None of us should be surprised by the cost cutting initiatives announced by Canada Post last week. For those that have not heard, the price of a postage stamp is set to increase by no less than 35% from current rates at the end of March in conjunction with other cost saving initiatives like the phased cancellation of door to door mail delivery. The latest quarterly financial results for the Crown Corporation showed a net loss of $109 million, adding fuel to a recent report by the Conference Board of Canada that declining  mail volume would result in Canada Post losing a billion dollars per annum by the year 2020. The facts are simple; In 2006 Canada Post delivered 5 billion pieces of domestic mail. By 2012 that number had declined to 4 billion. When your core source of revenue drops by 20% overnight, with no end in sight, it is impossible to maintain business as usual.

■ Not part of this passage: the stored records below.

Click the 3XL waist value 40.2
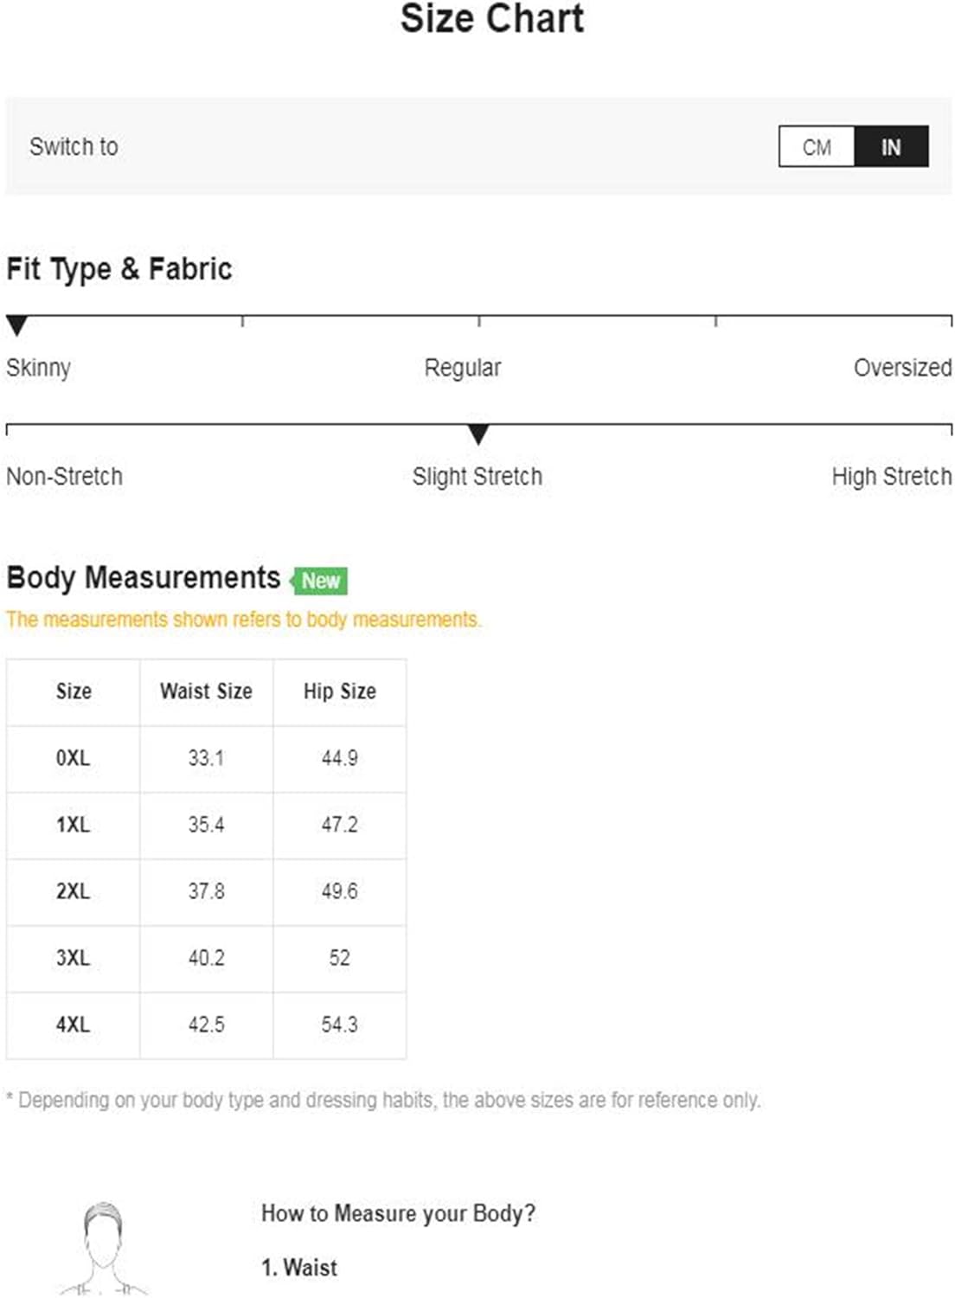The image size is (955, 1298). [206, 958]
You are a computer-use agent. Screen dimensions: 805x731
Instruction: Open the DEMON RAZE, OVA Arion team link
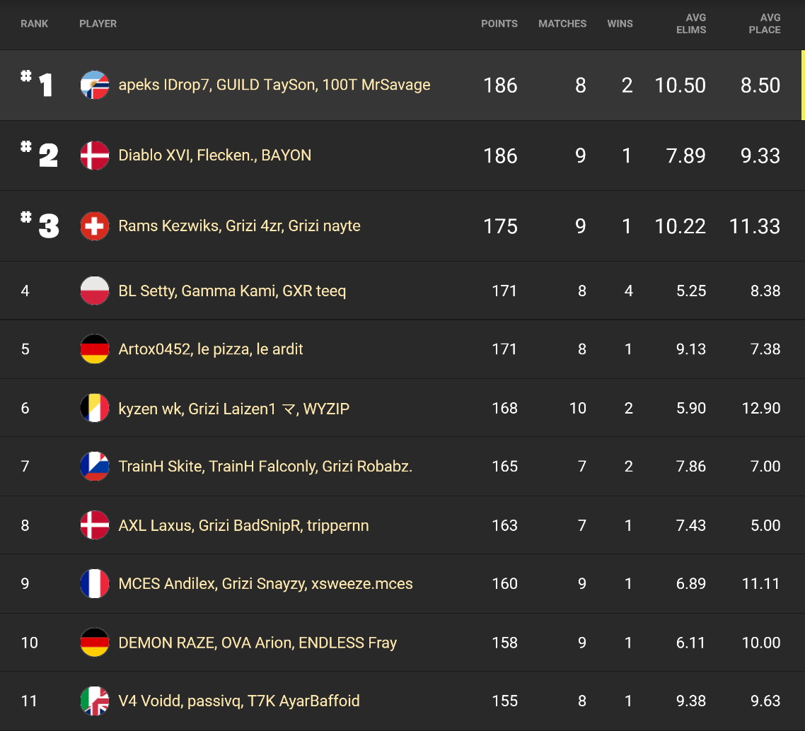tap(257, 643)
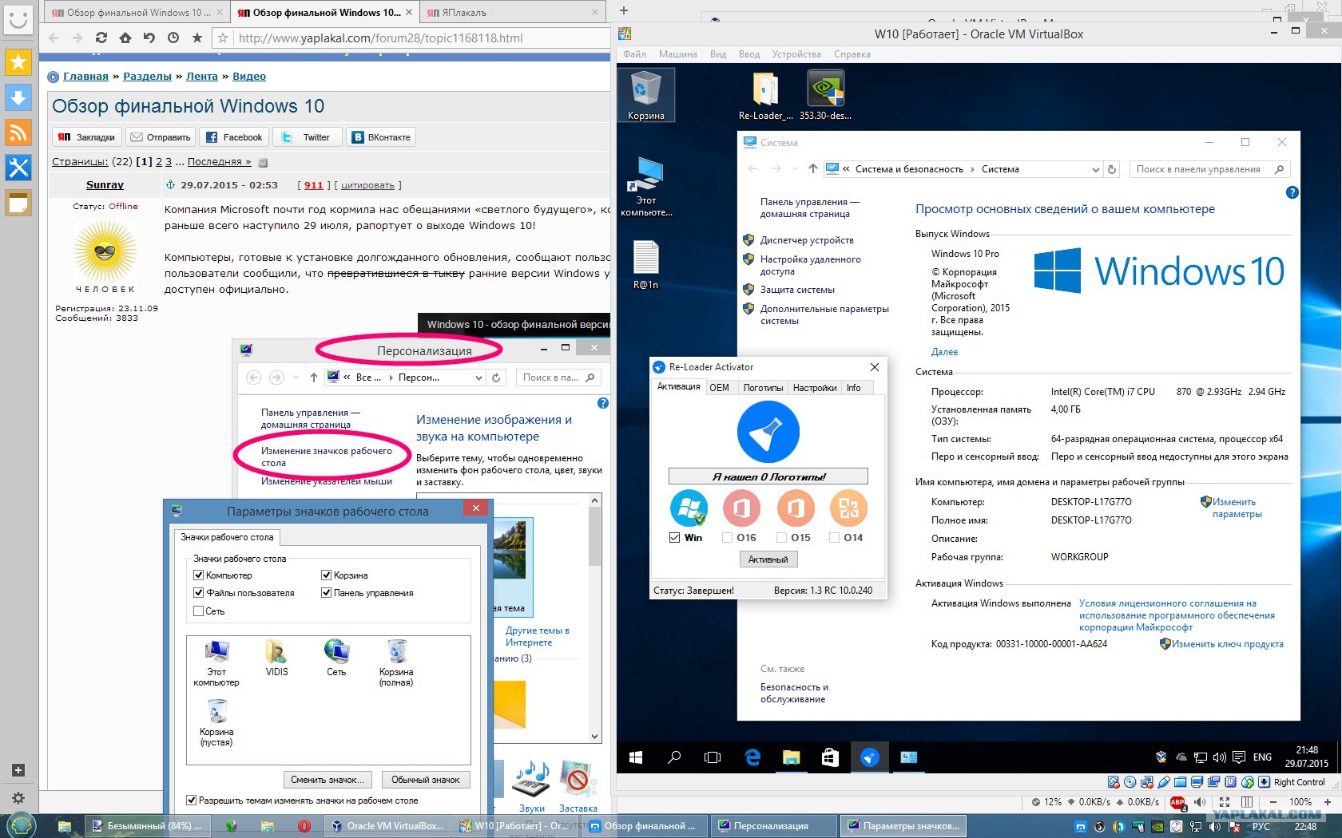Click the Сменить значок button

click(328, 780)
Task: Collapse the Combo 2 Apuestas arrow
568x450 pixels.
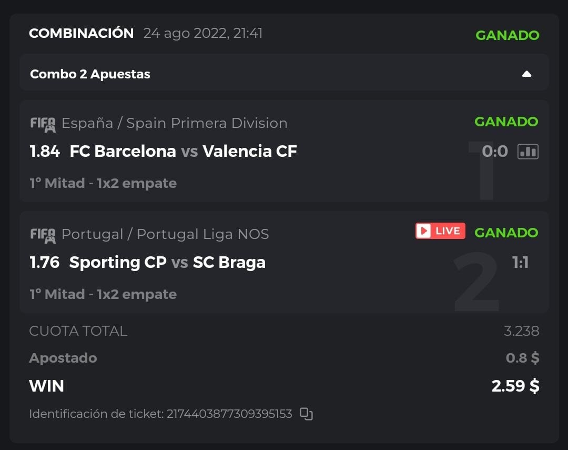Action: (526, 74)
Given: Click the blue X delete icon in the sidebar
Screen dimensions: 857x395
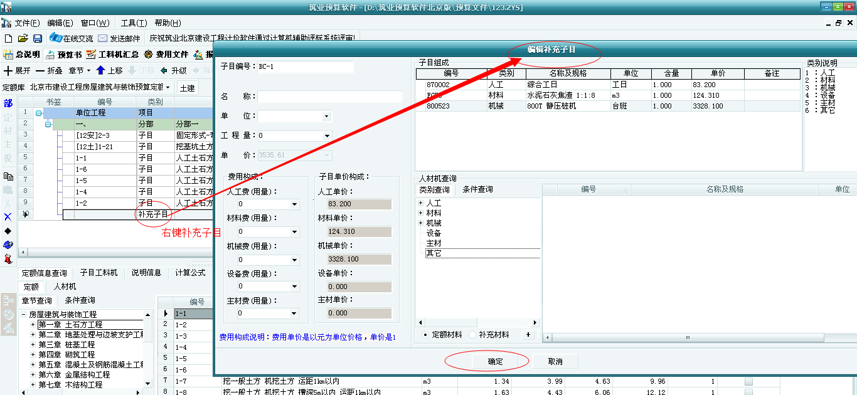Looking at the screenshot, I should click(x=8, y=217).
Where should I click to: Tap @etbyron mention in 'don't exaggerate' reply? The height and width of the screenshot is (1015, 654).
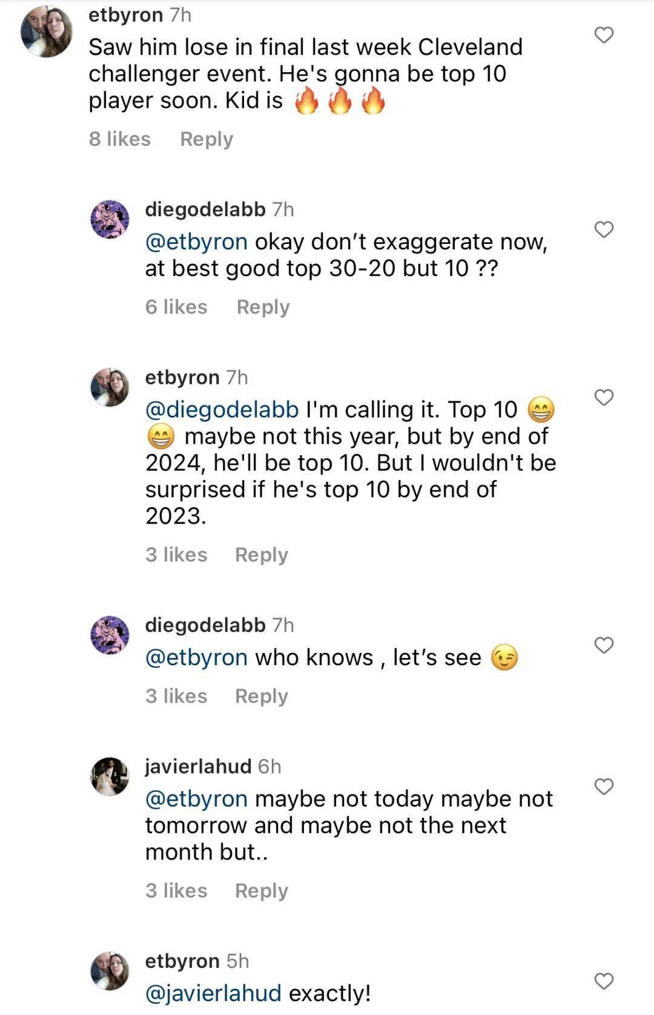pyautogui.click(x=196, y=242)
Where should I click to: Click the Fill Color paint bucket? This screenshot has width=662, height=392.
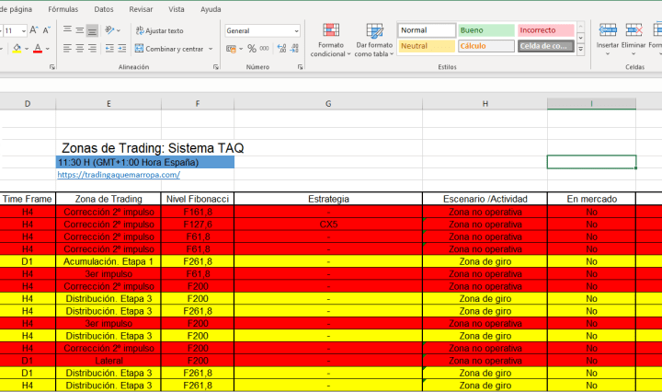17,49
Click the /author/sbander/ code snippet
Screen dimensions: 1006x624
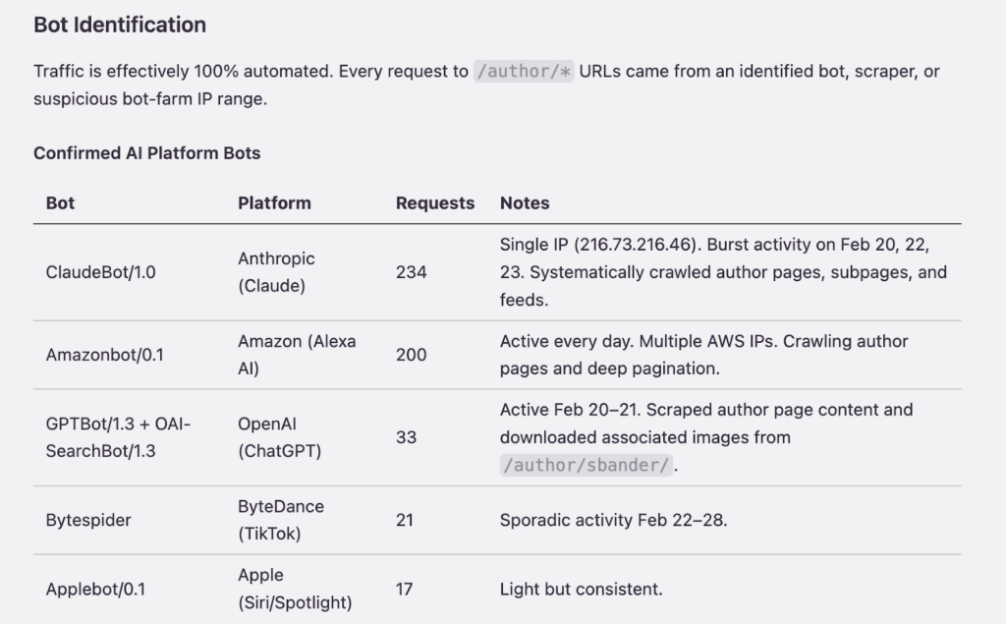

cp.pngThe situation in Canada mirrors what is happening in other parts of the World. The US Postal Service announced an annual loss of 15.9 billion dollars last April and has been bleeding money for years. In Britain, the Royal Mail privatized this year after being plagued by years of mounting financial losses. Conventional mail delivery has been eroded by a “disruptive technology shift” towards electronic messaging & devices.  Similar disruptive technology shifts have killed mainstays like Kodak and Blockbuster in years past and there is no reason to believe that Canada Post is on safe footing, even after last week’s announcement. Disruptive technologies impact businesses every day and are challenging to overcome because they offer something that is simpler, cheaper, more reliable and convenient that existing methods. For Canada Post, the move towards electronic bill payment and various forms of electronic communication is leading to a steady and predictable decline in the volume of domestic mail. People do not want to go through the effort of sending out written hard copy correspondence anymore, when electronic communication is much quicker and easier.

For municipalities, it is time to accept the inevitability of e-billing and evaluate the efficiencies that can be gained through electronic forms of communication. After March 31st, the average cost per piece of mailed correspondence will be at minimum $1 dollar, after factoring in postage, labor and other overhead associated with sorting, stuffing envelopes and the like. For a municipality sending out 5,000-10,000 tax bills each year and various Pet Licenses, Business licenses, Renewal notices, etc. – the costs add up quickly. The other reality to consider is that an 85 cent stamp should not be mistaken for a ceiling, as Canada Post may need to consider future increases to stem the tide of their shifting business realities.

The time is right for all municipalities to consider what their future looks like in terms of e-billing and electronic correspondence with constituents. The world has changed and conventional mail delivery is quickly losing ground to more effective methods of communication. Time to make some hard choices about what is in the best interests of your community. Lower costs, less work and timely communication with constituents sounds good to me – how about you?